Neural Network Approach
After training the neural network on approximately 200 training samples, it was evident that the network did not necessarily generalize to games outside of the scope of the ones rated by experts in the training set. Further input will be necessary to continue to complete the model; this will hopefully be completed in the coming weeks as Alex makes more vists to CABS meetings. Once a better picture of the training data develops, the network should hypothetically generalize better to the regions of the input space that do not perform well at this point in time (for instance, war games.) This portion of the project will continue to be a work in progress. In the mean time, as seen in our progress reports, I have also set up an alternate method to provide users with a very literal correlation of similarity between games.
Simple Statistical Approach
In order to provide results that were more relevant in the immediate context of publicizing our project, I introduced an alternate method to the neural network approach that backtracks to some of the work that I had done earlier in the project. Rather than train an network with the training data, the stats method performs component analysis to return a 10 dimensional vector for each game. The confidence level for each game relative to the other games is then calculated merely from the euclidean distance between the two vectors.
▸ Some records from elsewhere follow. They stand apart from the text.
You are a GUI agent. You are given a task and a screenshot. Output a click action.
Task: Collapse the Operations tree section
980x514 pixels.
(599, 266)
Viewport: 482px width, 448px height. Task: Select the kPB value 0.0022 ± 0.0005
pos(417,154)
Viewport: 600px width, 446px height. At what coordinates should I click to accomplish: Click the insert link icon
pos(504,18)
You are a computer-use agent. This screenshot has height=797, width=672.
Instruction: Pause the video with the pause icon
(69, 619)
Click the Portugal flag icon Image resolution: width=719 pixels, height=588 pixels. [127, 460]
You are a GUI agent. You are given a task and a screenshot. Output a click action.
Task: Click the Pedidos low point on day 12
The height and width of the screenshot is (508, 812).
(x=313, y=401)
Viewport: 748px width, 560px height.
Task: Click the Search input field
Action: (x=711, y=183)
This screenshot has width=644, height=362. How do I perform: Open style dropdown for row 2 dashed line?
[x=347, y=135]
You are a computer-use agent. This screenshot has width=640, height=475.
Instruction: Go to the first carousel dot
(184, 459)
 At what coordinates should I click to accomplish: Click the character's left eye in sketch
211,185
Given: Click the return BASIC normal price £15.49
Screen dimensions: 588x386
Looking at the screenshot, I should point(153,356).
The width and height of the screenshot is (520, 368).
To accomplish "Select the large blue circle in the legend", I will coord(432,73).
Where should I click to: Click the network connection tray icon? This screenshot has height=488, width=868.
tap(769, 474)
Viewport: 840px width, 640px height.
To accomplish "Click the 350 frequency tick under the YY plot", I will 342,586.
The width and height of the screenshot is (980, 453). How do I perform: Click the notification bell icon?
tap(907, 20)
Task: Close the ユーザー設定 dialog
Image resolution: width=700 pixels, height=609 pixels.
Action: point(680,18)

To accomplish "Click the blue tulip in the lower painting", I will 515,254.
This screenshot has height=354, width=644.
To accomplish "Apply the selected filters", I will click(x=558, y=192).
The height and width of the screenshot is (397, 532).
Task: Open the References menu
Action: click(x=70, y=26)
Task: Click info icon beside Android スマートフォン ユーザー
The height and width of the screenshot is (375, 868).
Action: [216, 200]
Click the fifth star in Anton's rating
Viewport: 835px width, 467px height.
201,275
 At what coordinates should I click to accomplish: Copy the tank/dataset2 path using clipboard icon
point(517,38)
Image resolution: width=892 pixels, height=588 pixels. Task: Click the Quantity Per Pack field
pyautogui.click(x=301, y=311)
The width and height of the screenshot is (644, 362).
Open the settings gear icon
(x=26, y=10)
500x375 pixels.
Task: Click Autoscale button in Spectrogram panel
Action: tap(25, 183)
While this method provides games that are numerically similar to each other, often returning different versions of the same title in the search results, it fails to meet our initial goal of providing users with recommendations based on the more esoteric relationships with games. While two games, by their attributes, may be incredibly similar, they may be a poor recommendation, particularly if the user is looking for variety and new options in the games that they are playing. It is for these reasons that, while we are leaving this method as an option, we would much prefer the neural net approach to be used and to be successful in providing users with a diverse listing of similar games.